第453話:支援ではなく、借りるのだ!

馬場絵里菜は中川彰の目を見つめ、その瞳の動きを観察した。

直感的に、彼の瞳が数回光を放ち、その後静かになったことがわかった。

これを見て、馬場絵里菜は自分の言葉が彼を刺激することも、説得することもできなかったことを悟った。

案の定、中川彰は安堵の笑みを浮かべ、静かな口調で言った。「君の誠意は感じ取れるが、初級弟子からの援助さえ受け入れたくないのに、どうして君からの援助を受け入れられようか?」

馬場絵里菜はそれを聞いて、突然笑った。「援助じゃなくて、借金です!」

その一言で、ついに中川彰の表情に明らかな変化が現れた。

馬場絵里菜は知っていた。武道家は大抵プライドが高く、露骨な援助は明らかに相手の自尊心を傷つけるが、借金となると、また別の意味合いを持つ。

確かに、多少身を低くする意味合いはあるが、直接与えるよりも受け入れやすいものだった。

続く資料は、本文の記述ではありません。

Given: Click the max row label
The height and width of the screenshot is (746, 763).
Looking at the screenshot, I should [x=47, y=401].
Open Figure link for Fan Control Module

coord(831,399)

馬場絵里菜は続けて言った。「来年の家賃は私たちが払います。中川師匠は経営と指導に専念してください。一年後、道場の経営が改善されていなければ、中川師匠は三年以内に家賃を返してください。」

「利息については、私たち二人の授業料を免除することにしましょう。」

つまり、これは馬場絵里菜の権宜の策だった。彼女の現在の考えはとてもシンプルで、龍栄道場を復活させるという崇高な目的はなかった。ただここで武道を学び、自分の修行の壁を早く突破したいだけだった。結局のところ、東京全体で日本伝統武道の道場はここ一つしか残っていなかったのだから。

それだけのことだ。

テコンドー道場に通うわけにもいかない。確かに体を鍛えることはできるが、その修練の核心は自分の心法とは大きく異なり、まったく効果がないのだ。

十万円の家賃は、現在の馬場絵里菜にとっては些細な金額に過ぎなかった。

中川彰の心が揺れ動き、馬場絵里菜の言葉を吟味しているようだった。

十万円の家賃を貸すことで、間接的に一年間の努力のチャンスを与えることになる。道場が復興できれば、彼の努力は無駄にならない。

しかし、道場がまだ改善されない場合、借りた金を三年かけて彼女に返すことになる。結局のところ、この娘には雪中に炭を送るという恩を受けることになるが、彼女から不当な利益を得るわけではない。

そう考えると、中川彰の心は随分と楽になった。